Hang T. Ta1, 6, *, Zhen Li2, Christoph Hagemeyer3, Yuao Wu1, Hui Jean Lim1, Nina Arndt1, Gary Cowin4, Karlheinz Peter5, Andrew Whittaker1, 6, Grodon Xu1

 

1Australian Institute for Bioengineering and Nanotechnology, University of Queensland, Brisbane, Australia
2Australian Institute of Innovative Materials, University of Wollongong, Wollongong, Australia
3
Australian Centre for Blood Diseases, Monash University, Melbourne, Australia
4Centre for Advanced Imaging, University of Queensland, Brisbane, Australia
5Baker IDI Heart and Diabetes Institute, Melbourne, Australia
6ARC Centre of Excellence in Convergent Bio-Nano Science and Technology
Correspondence to Hang Ta (E-mail:
h.ta@uq.edu.au)

 

Despite significant advances in diagnostic and therapeutic technologies, cardiovascular disease (CVD) remains the global leading cause of death, accounting for 17.3 million deaths per year, and is expected to grow to more than 23.6 million by 2030 [1]. The most common form of CVD and also the leading cause of sudden death is atherosclerosis, a chronic progressive inflammatory disease of the arterial vessels.

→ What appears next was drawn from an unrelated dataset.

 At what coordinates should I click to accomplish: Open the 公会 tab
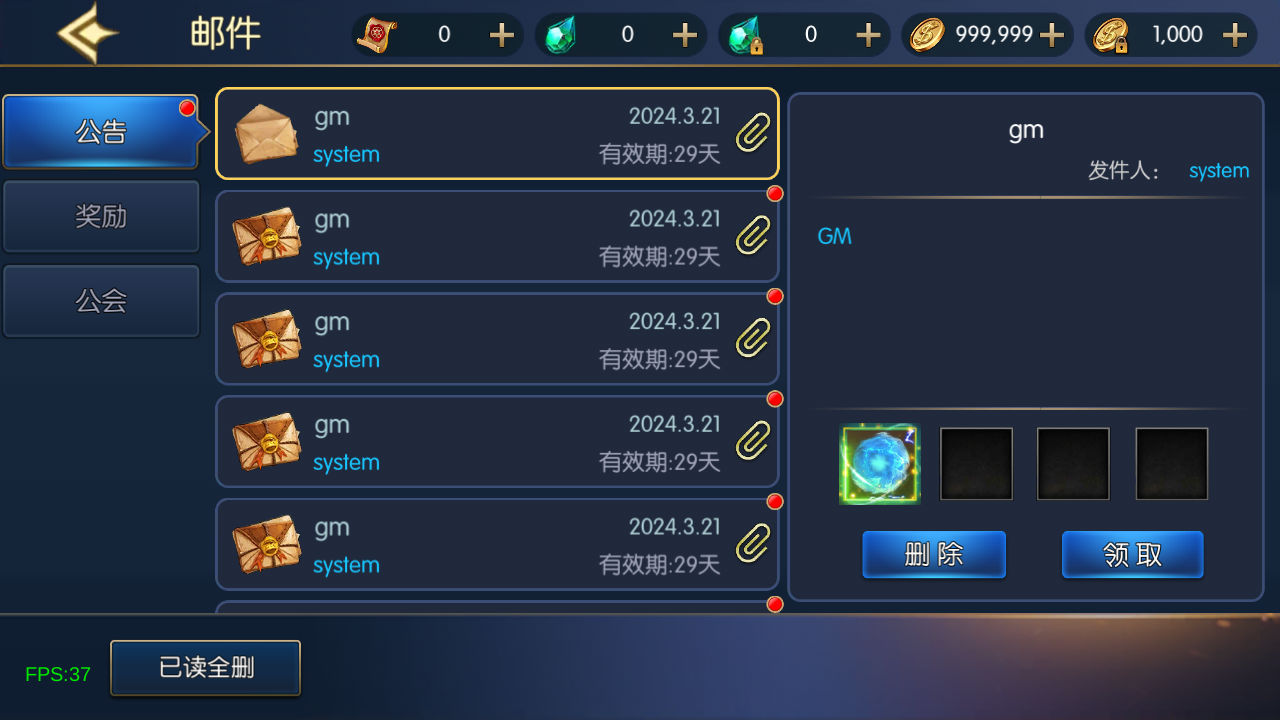click(101, 301)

Unstable, vulnerable atherosclerotic plaques can rupture and cause thrombosis, resulting in myocardial infarction (MI) and stroke. Targeting of contrast agents to unstable atherosclerotic plaques offers the potential to identify such plaques before rupture, allowing suitable interventions and thus avoiding myocardial infarction and death. Similarly, targeting of therapeutics and homing of stem cells to disease sites increases the efficacy of the treatment and the regenerative cell therapy while reducing the amount of drugs and the number of cells required. We have developed a novel, gentle, robust, highly reproducible, and site-specific coupling method utilizing the Staphylococcus aureus sortase A enzyme to conjugate a single-chain antibody (scFv) to nanoparticles and cells for molecular imaging and stem cell homing in CVD. Magnetic resonance imaging (MRI) has been used as a powerful and indispensable tool in medical research and clinical diagnosis due to its high spatial resolution and non-limited penetration depth. We have developed both targeted negative contrast agents and targeted dual positive/negative contrast agents for molecular imaging of atherothrombosis. The simultaneous use of positive and negative MRI imaging that employs the same contrast agents will significantly improve the detection accuracy. Using these dual contrast agent, both T1- and T2-weighted MRI of thrombosis can be recorded simultaneously which enables self-confirmation of images and leads to a greater diagnostic accuracy. We have also designed and developed smart MRI nano-sensors that can not only detect, but also sense and report the stage or progression of CVD such as thrombosis. The early detection and accurate characterization of life-threatening diseases such as CVD and cancer are critical to the design of treatment. Knowing whether a thrombus in a blood vessel is new/fresh or old/constituted is very important for physicians to decide a treatment protocol.

 

References

1 Mozaffarian D, Benjamin EJ, Go AS, Arnett DK, Blaha MJ, Cushman M, et al. Circulation. 2015, 131, e30-e320. Heart Disease and Stroke Statistics – 2015 Update.

 

Biographic Details

Name: Hang Ta

Title: Dr

Affiliation, Country: The University of Queensland, Australia

Phone: +61 7 33463851 E-mail: h.ta@uq.edu.au

Research interests: nanomaterials for cardiovascular disease, cancerous diseases and blood disorder diseases.

 

Dr. Hang Ta is a senior research officer, a NHMRC ECR Fellow at Australian Institute for Bioengineering and Nanotechnology, the University of Queensland.  She got her Bachelor degree in Chemical Engineering, a Masters degree in Biotechnology and a PhD in Drug Delivery. During her research career, she has been awarded many prizes, grants and prestigious fellowships such as National Heart Foundation and NHMRC ECR fellowships. Her research addresses solutions for current problems in diagnosis and treatment of diseases. She is the first author of most of her publications (92%), most of which are on high-ranked journals. Her research was highlighted on cover page of Circulation Research, a second-ranked journal in the field of cardiovascular research. She had 2 FTE years career disruption from 2011 to 2014 due to medical treatment, maternity leave and family commitment. She is a peer reviewer for various scientific journals and also an assessor for masters/PhD thesis. She presented her works in 22 international and national conferences, received speaker and judge invitations to a number of international and national conferences. She is an invited guest lecturer on “Nanomaterials in cardiovascular diseases’ at University of Sydney and also a lecturer for “Biomaterials” course at the University of Queensland. She currently leads a team of 1 PhD, 1 MPhil and 4 undergraduate students.